When finished, start popping and operating on the operator stack. If
either stack runs out unexpectedly, or something is left at the end, the
expresion was malformed.

 

[Francis Moreau]

Expressions are inherently recursive so trying to avoid a recursive
parser complicates the work.  If the code is not recursive, it will
have to push and pop state using an explicit stack anyway.

I agree but recursive descent parser looks doing more function calls
than the one you implemented at a first glance.

Actually I was wondering which parser would be the most efficient (in
term of speed an memory consumption) according to the simple grammar
(basic arithmetic expressions) I want to parse.

The recursion is not (usually) linked to the length of the expression
but to its depth so there is little danger of running out of stack
unless (a) you have virtually no stack (as in some embedded systems)
or (b) you have to parse mechanically generated expressions with
unbounded depth.

If (a) is your problem, look up LL(1) parsers.

I have no problem at all, I'm just wondering which parser would be the
best candidate for this purpose.

In fact a good exercice would be to implement the different possible
parsers and see how they are in practice...

 

[Francis Moreau]

Don't forget that you've got two, related, tasks.  One is to parse the
input into a series of "tokens" (numbers, operators etc) and the second
is to do things with the tokens.

I tend to use a pair of stacks myself.  It's a technique I learnt from
reading the dissembly of the Sinclair Spectrum ROM.  

You put numbers on one stack and operators on another.  When you come to
push an operator you first see if the top operator on the stack has
higher precedence than the one you are about to push.  If so, you pop
and execute it first (popping values from the number stack and putting the
answer there), repeating if necessary.

When finished, start popping and operating on the operator stack.  If
either stack runs out unexpectedly, or something is left at the end, the
expresion was malformed.

It sounds that you implement the Shunting-yard algorithm, don't you ?

 

[Nick]

It sounds that you implement the Shunting-yard algorithm, don't you ?

Having looked it up (I'd not heard of the name) it's effectively that,
but with the subsequent evaluation of the RPN version folded into the
processing.

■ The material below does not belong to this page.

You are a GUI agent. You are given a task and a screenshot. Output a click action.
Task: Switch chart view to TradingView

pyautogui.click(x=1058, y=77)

So in 3*5+2, the shunting yard would do:
3 -> output [now 3]
* -> stack [now *]
5 -> output [now 3 5]
+ pop operator stack, push +. Output now [3 5 *], operator stack [+]
2 -> output [now 3 5 * 2]
pop operator stack. output 3 5 * 2 +

Mine (well, the Spectrum's) algorithm does:
3 -> value stack [now 3]
* -> operator stack [now *]
5 -> value stack [now 3 5]
+ pop operator stack, execute '*' (pop value stack twice, do *, push
result), + -> operator stack. Value stack now [8], operator stack [+]
2 -> value stack [now 8 2]
pop operator stack. Execute +, result 10.

You lose the benefit of having a "compiled" version of the expression
for later use, but save having two separate phases.